As anyone who’s studied philosophy (or a strong dose of common sense) can tell you, there’s a big difference between having knowledge and having a justified belief. I can be justified in believing X even if X turns out, in fact, to be false. Being justified requires, it is usually thought, having good reasons for one’s belief.
In light of that, this from Mickey Kaus is interesting:
If a man says he has a gun, acts like he has a gun, and convinces everyone around him he has a gun, and starts waving it around and behaving recklessly, the police are justified in shooting him (even if it turns out later he just had a black bar of soap). Similarly, according to the Duelfer report, Saddam seems to have intentionally convinced other countries, and his own generals, that he had WMDs. He also convinced much of the U.S. government. If we reacted accordingly and he turns out not to have had WMDs, whose fault is that? Why doesn’t Bush make that argument–talking about Saddam’s actions in the years before the U.S. invasion instead of Saddam’s “intent” to have WMDs at some point in the future? (It wouldn’t necessarily make the Iraq war prudent, but it would make Americans feel more comfortable about it than what Bush has been telling them.)

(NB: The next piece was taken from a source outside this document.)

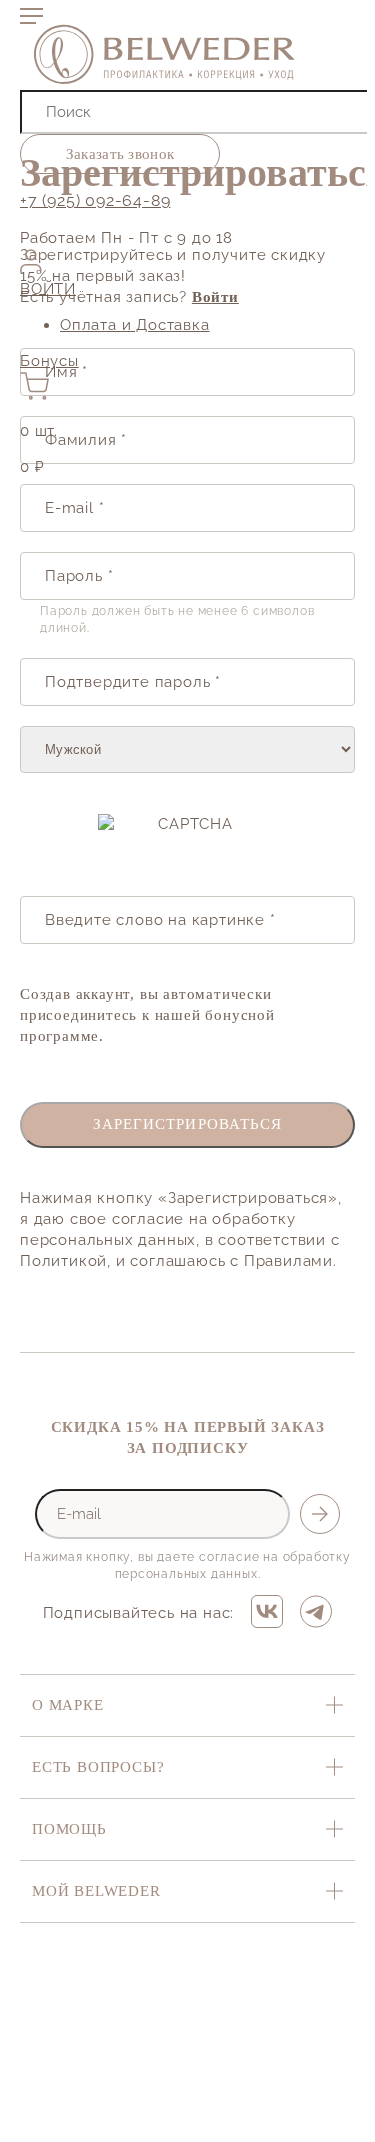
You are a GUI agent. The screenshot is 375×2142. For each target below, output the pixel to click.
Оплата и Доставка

Thus it may be that Bush, et al. were justified in believing something that nevertheless turned out to be false. However, unless we have access to the same information they had, it’s very difficult to judge if this was the case. We also have to take into account the fact that there were others at the time who said Saddam didn’t have WMDs, and they turned out to be right. But of course, it’s possible that they had a true but unjustified belief. That is, the belief that Saddam didn’t have WMDs may not have been warranted on the grounds the skeptics had available to them.